Enhancing MapReduce via Asynchronous Data Processing

  • Authors:
  • Marwa Elteir;Heshan Lin;Wu-chun Feng

  • Affiliations:
  • -;-;-

  • Venue:
  • ICPADS '10 Proceedings of the 2010 IEEE 16th International Conference on Parallel and Distributed Systems
  • Year:
  • 2010

Quantified Score

Hi-index 0.00

Visualization

Abstract

The Map Reduce programming model simplifies large-scale data processing on commodity clusters by having users specify a map function that processes input key/value pairs to generate intermediate key/value pairs, and a reduce function that merges and converts intermediate key/value pairs into final results. Typical Map Reduce implementations such as Hadoop enforce barrier synchronization between the map and reduce phases, i.e., the reduce phase does not start until all map tasks are finished. In turn, this synchronization requirement can cause inefficient utilization of computing resources and can adversely impact performance. Thus, we present and evaluate two different approaches to cope with the synchronization drawback of existing Map Reduce implementations. The first approach, hierarchical reduction, starts a reduce task as soon as a predefined number of map tasks completes, it then aggregates the results of different reduce tasks following a tree structure.

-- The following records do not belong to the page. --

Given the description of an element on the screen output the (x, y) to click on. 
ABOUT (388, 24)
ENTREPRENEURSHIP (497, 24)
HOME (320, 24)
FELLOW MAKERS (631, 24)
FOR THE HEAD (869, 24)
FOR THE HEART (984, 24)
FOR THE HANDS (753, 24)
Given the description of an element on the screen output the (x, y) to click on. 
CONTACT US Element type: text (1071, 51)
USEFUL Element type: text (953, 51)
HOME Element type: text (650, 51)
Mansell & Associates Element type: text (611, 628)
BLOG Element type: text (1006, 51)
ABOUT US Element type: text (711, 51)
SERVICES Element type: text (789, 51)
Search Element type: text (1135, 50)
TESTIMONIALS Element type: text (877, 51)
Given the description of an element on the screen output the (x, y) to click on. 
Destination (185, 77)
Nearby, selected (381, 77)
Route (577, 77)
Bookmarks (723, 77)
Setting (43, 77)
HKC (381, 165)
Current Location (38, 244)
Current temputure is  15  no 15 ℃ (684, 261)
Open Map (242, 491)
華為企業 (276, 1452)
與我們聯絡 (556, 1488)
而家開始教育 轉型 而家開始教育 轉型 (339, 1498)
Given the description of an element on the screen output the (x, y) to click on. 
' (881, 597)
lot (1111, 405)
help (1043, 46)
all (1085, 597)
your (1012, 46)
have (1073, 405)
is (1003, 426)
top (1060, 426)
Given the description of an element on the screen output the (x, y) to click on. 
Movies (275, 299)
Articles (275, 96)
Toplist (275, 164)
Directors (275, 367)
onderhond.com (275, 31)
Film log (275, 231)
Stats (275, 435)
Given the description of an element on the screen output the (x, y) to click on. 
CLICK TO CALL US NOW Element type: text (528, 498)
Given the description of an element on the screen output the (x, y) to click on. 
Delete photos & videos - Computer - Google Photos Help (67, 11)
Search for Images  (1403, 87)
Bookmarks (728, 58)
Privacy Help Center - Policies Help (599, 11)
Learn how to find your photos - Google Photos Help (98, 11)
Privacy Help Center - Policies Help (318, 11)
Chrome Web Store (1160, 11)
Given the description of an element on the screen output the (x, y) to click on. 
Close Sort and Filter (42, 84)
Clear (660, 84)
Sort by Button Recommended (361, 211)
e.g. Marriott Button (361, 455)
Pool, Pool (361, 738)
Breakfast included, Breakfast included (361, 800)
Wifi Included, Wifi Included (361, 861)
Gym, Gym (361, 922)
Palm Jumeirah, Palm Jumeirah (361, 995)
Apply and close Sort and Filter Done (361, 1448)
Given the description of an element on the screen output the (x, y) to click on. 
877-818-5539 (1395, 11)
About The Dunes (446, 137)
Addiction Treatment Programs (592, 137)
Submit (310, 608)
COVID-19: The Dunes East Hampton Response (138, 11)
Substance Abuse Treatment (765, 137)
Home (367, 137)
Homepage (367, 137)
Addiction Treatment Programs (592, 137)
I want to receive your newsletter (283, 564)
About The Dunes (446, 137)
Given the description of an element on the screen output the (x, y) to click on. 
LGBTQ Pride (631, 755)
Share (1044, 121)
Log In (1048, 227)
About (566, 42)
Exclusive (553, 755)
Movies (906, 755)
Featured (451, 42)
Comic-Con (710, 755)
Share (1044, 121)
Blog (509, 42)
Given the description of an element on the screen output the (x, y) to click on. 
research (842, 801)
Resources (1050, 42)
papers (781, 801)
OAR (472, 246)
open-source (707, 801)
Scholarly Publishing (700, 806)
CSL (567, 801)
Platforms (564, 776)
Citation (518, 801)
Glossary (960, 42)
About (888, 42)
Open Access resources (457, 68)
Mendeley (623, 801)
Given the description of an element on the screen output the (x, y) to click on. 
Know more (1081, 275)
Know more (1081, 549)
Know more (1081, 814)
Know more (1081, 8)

The second approach, incremental reduction, starts a predefined number of reduce tasks from the beginning and has each reduce task incrementally reduce records collected from map tasks. Together with our performance modeling, we evaluate different reducing approaches with two real applications on a 32-node cluster. The experimental results have shown that incremental reduction outperforms hierarchical reduction in general. Also, incremental reduction can speed-up the original Hadoop implementation by up to 35.33% for the word count application and 57.98% for the grep application. In addition, incremental reduction outperforms the original Hadoop in an emulated cloud environment with heterogeneous compute nodes.